Whenever a person is “cancelled” or “no-platformed”, a public battle is inevitably waged. On one side, there are those who uphold the value of free speech; on the other, those who insist free speech depends on what is being said, or believe the whole debate is some kind of smokescreen for smuggling extremist ideas into society. What goes unnoticed, however, is that there is a pattern to these eruptions.
The recent cancellation of Professor Gregory Clark at the University of Glasgow is a case in point. Yesterday, it was reported that Clark — a professor of economics at the University of California and visiting professor at the London School of Economics — was last week unable to give a lecture in Glasgow because of its title: “For Whom the Bell Curve Tolls: A Lineage of 400,000 Individuals 1750-2020 Shows Genetics Determines Most Social Outcomes”. The reference to John Donne’s poem, later appropriated by Ernest Hemingway, was not the problem. The allusion to the work of Charles Murray and Richard Herrnstein clearly was.
The Bell Curve, a 1994 book by Murray and Herrnstein, remains one of the most controversial pieces of analysis in the modern era. Though its critics tend not to have read the work, they insist that it not only argues for but positively rejoices in the idea that intelligence is largely determined by a person’s race. It is a misunderstanding that has rumbled on for over a quarter of a century, and every discussion of the book usually ends in acrimony. And so when Professor Clark hinted at the work in his lecture’s title, the university asked him to change it.
In some ways, this was to be expected. The University of Glasgow had recently published a new report titled “Understanding Racism: Transforming University Cultures”, which sets out an action plan to make the university “an inclusive space for all”. As Clark himself put it: “My talk was regarded as a provocation in this situation. I had a half-hour Zoom meeting with the dean. He would reschedule the talk if I agreed to change the paper title to not have any reference to ‘bell curve’. I have refused.”
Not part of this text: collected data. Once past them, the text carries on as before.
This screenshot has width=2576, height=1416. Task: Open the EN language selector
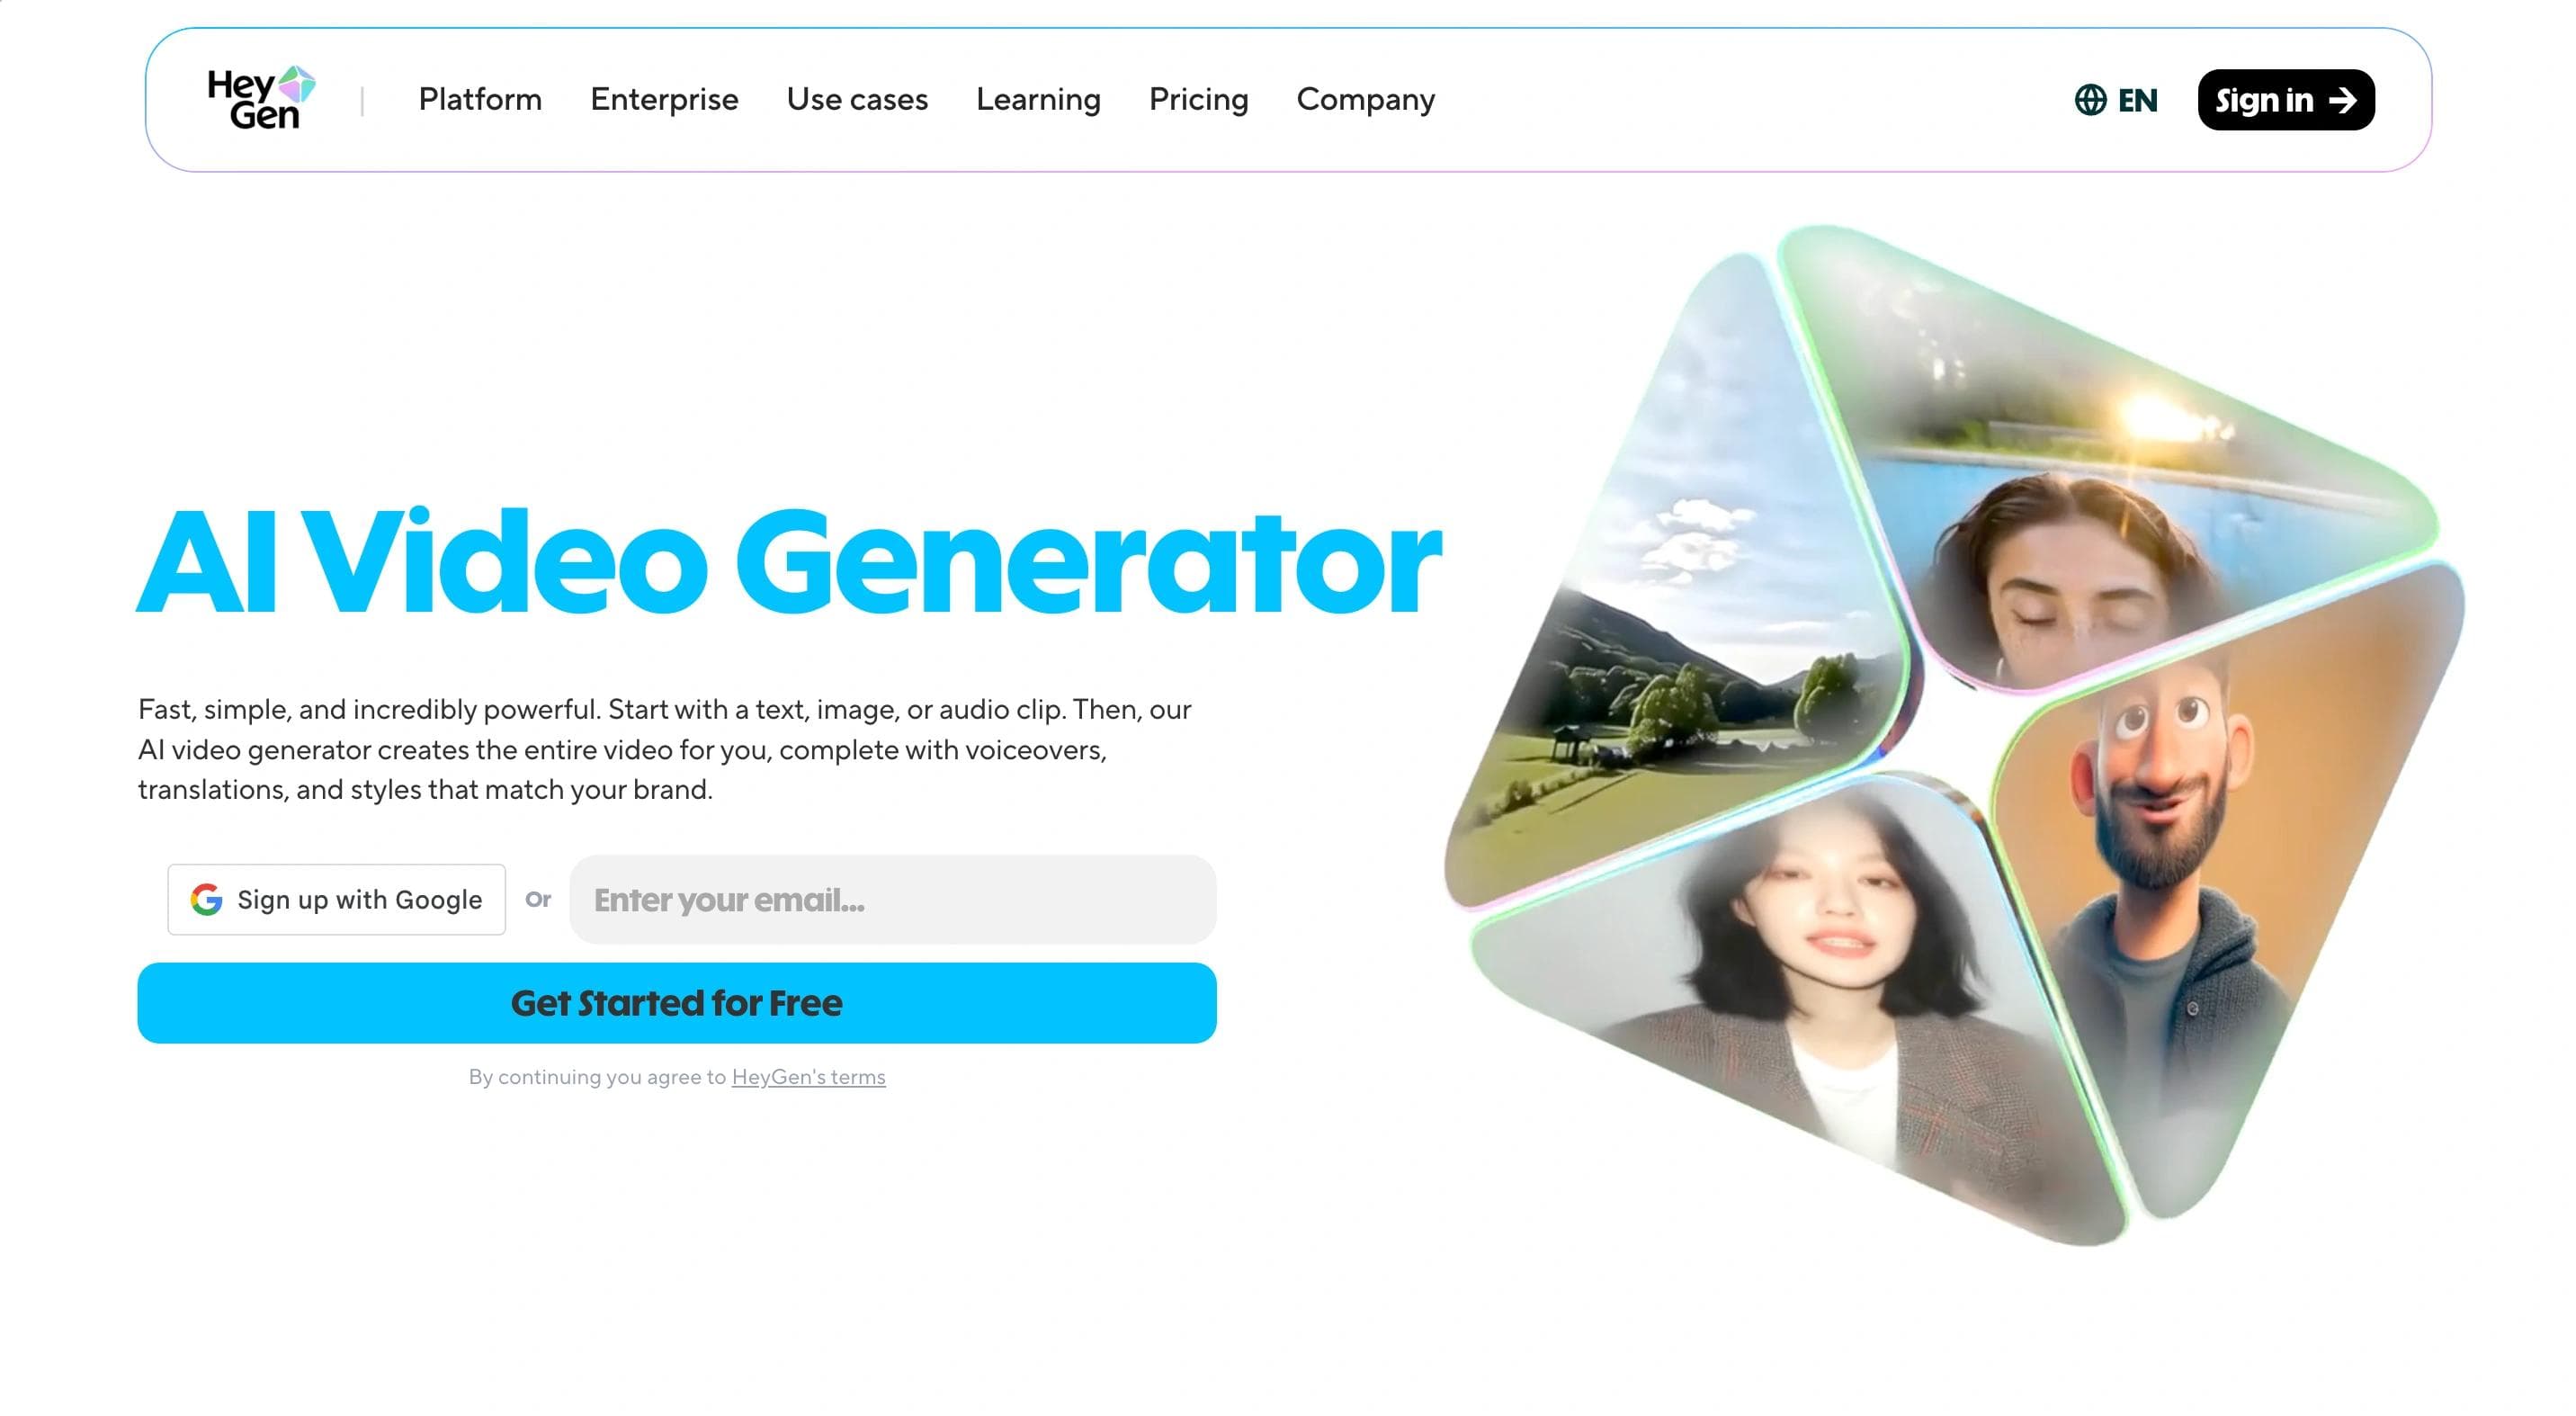coord(2116,100)
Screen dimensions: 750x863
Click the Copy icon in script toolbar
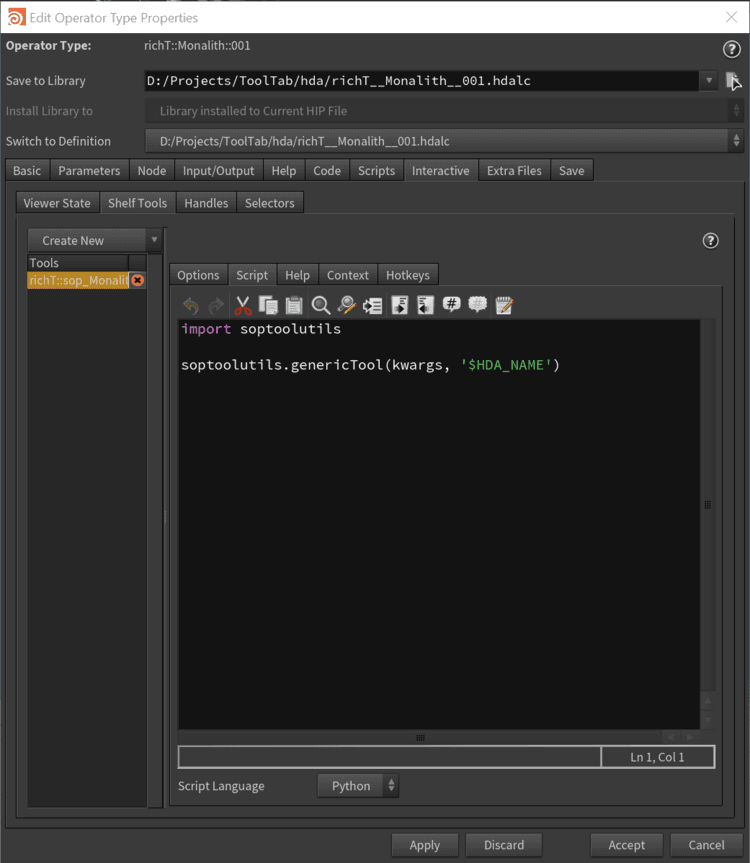tap(268, 306)
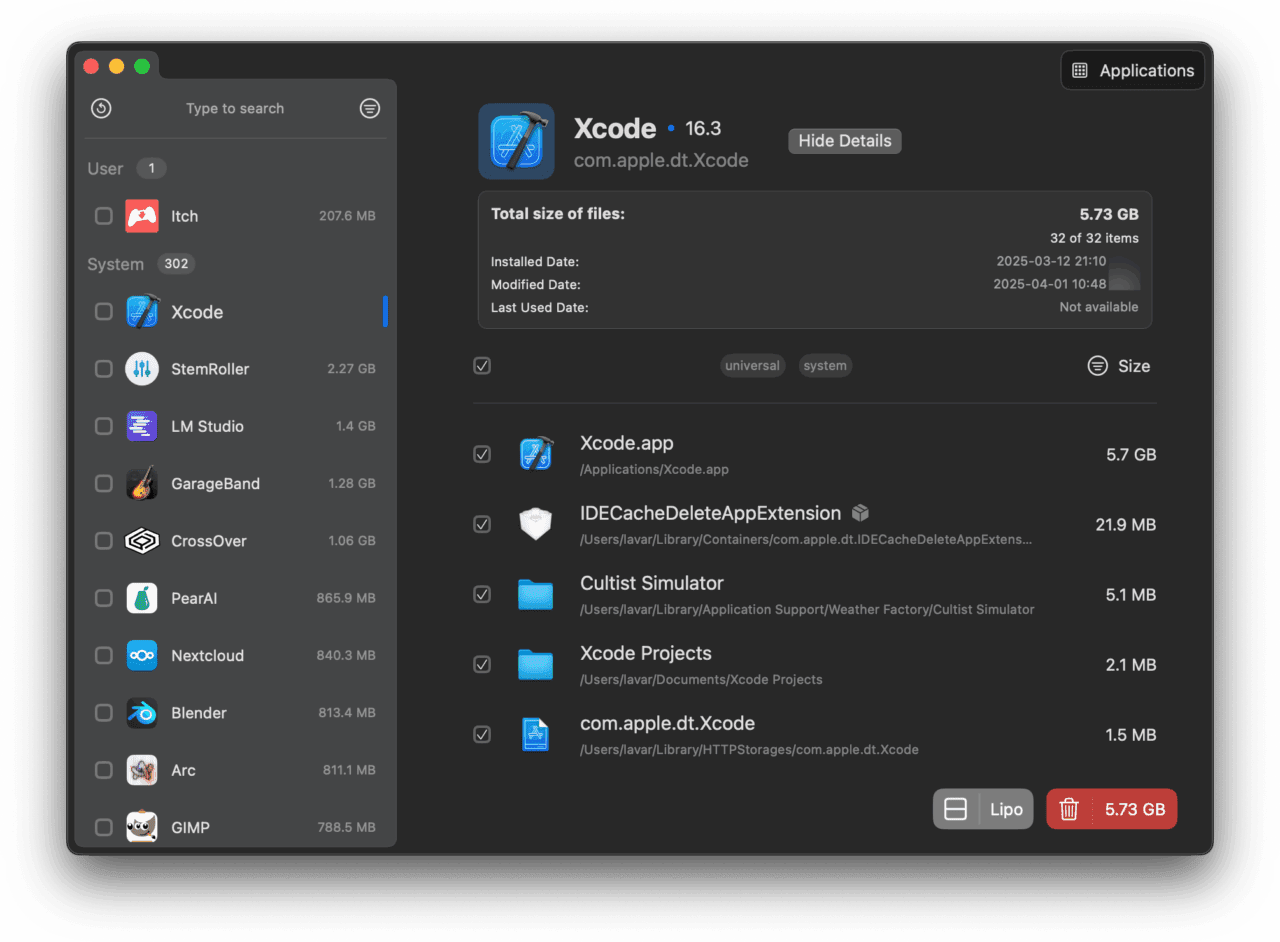Open the filter icon beside the search field
Image resolution: width=1280 pixels, height=942 pixels.
369,108
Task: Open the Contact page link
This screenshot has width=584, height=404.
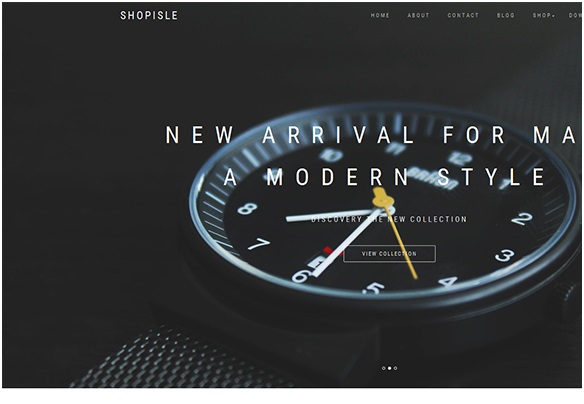Action: click(463, 15)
As soon as the disagreement was publicised, the online mob did what it always does and swiftly became an expert on a person previously unknown to them. Clark was slandered — just like Noah Carl and other academics before him — as a “eugenicist”, with one critic suggesting that the talk was due to be “a thinly disguised piece of book promotion by an economist who manipulates and misrepresents genetics to advance his pseudoscientific opinions”.
Indeed, the claim of Clark’s critics to know not only the content of his undelivered talk but also his intentions is all too characteristic of contemporary pile-ons. Today, it is not enough just to claim foresight, it is also necessary to pretend that you have complete insight into the motivations of those with whom you disagree.